[ATTIVITÀ]
a) Nel brano sulla crisi in Siria, quali sono le parti con interessi contrastanti nell'area che fanno temere una nuova escalation? Elencale tutte.
b) Prosegui per favore il brano sulla crisi in Siria a partire dall'ultima frase riportata.

[ESTRATTO DEL DOCUMENTO]

-.-.-

Dopo più di otto anni la situazione a Damasco, Aleppo e altri grandi
centri sembra essere “migliorata da un punto di vista della
sicurezza” come conferma il vicario apostolico, ma molto resta da
fare “sotto il profilo economico e alcune sacche di conflitto, come
quella tuttora in atto a Idlib,
preoccupano ed è grande il timore di una nuova escalation per la
presenza nell’area di interessi contrastanti fra curdi, turchi,
Stati Uniti e alleati regionali.
Fra
le cause del crollo della lira l’elevata richiesta di moneta
statunitense nel vicino Libano, il cui sistema bancario viene
utilizzato dagli importatori siriani per le transazioni. Il governo
sta cercando di intervenire per bloccare l’inflazione e fermare il
mercato nero, ma le risorse messe in campo sinora si sono rivelate
insufficienti. La crisi valutaria ha messo in ginocchio soprattutto
gli importatori, costretti a commerciare in dollari. “Vi sono un
sacco di prodotti - racconta il 58enne Haytham Ghanmeh, commerciante
in cosmetici nella città vecchia a Damasco - che non si trovano più
nei mercati, perché abbiamo molti timori a comprare visti i prezzi
attuali”.

-.-.-

[MATERIALE DI PARTENZA]
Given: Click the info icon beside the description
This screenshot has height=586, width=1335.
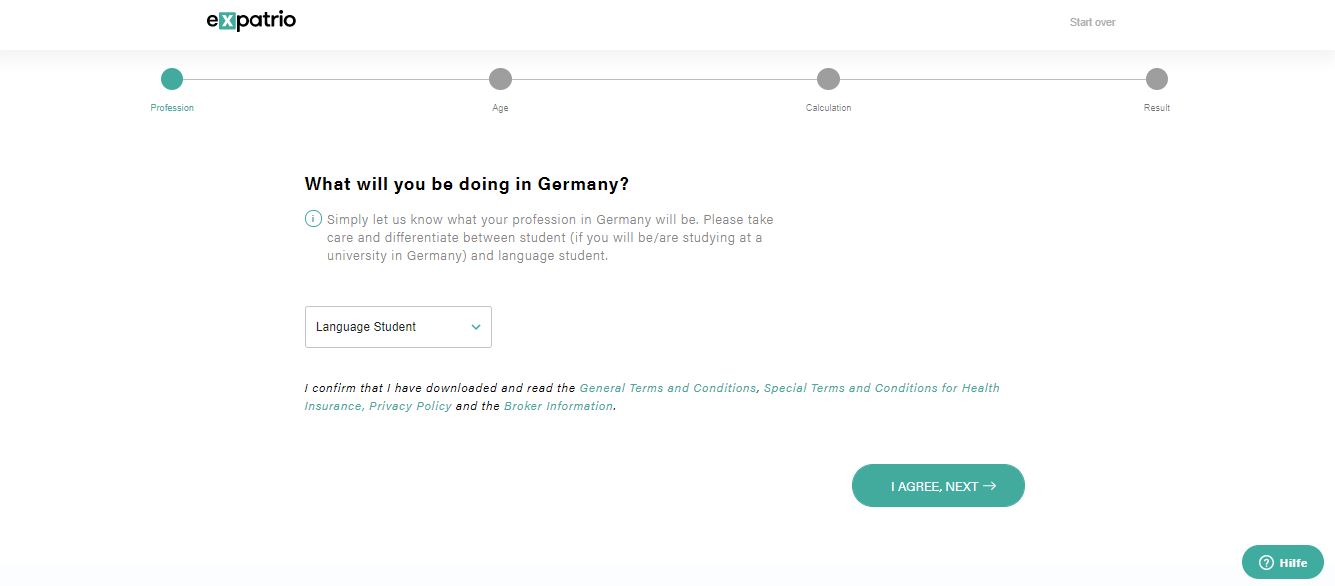Looking at the screenshot, I should [x=313, y=219].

-.-.-

[RISPOSTE ATTESE]
a) curdi, turchi, Stati Uniti, alleati regionali

b)
Il
nodo centrale, torna a sottolineare il vicario di Aleppo, restano le
sanzioni che, fra l’altro, hanno “quasi azzerato l’importazione
di farmaci salvavita come i chemioterapici per la cura del cancro o i
medicinali necessari per la dialisi nei malati di diabete. Alcuni
farmaci fra i più ordinari vengono prodotti in Siria e non se ne
avverte la mancanza. Ma se si parla di quelli per curare il cancro o
altre patologie importanti, la situazione è ben diversa”.
“La
gente è sempre più stanca e non sa cosa fare” ammette sconsolato
mons. Abou Khazen. “Dopo la guerra militare - sottolinserea - ora
dobbiamo affrontare quella economica per le sanzioni Usa ed europee.
Ogni famiglia può disporre di soli 100 litri di benzina al mese, una
bombola di gas che basta a malapena per cucinare e non parliamo del
gasolio per riscaldare, in vista dell’inverno”. “Arrivati a
questo punto - conclude il prelato - si fa sempre più fatica ad
andare avanti e la gente sta perdendo la speranza”.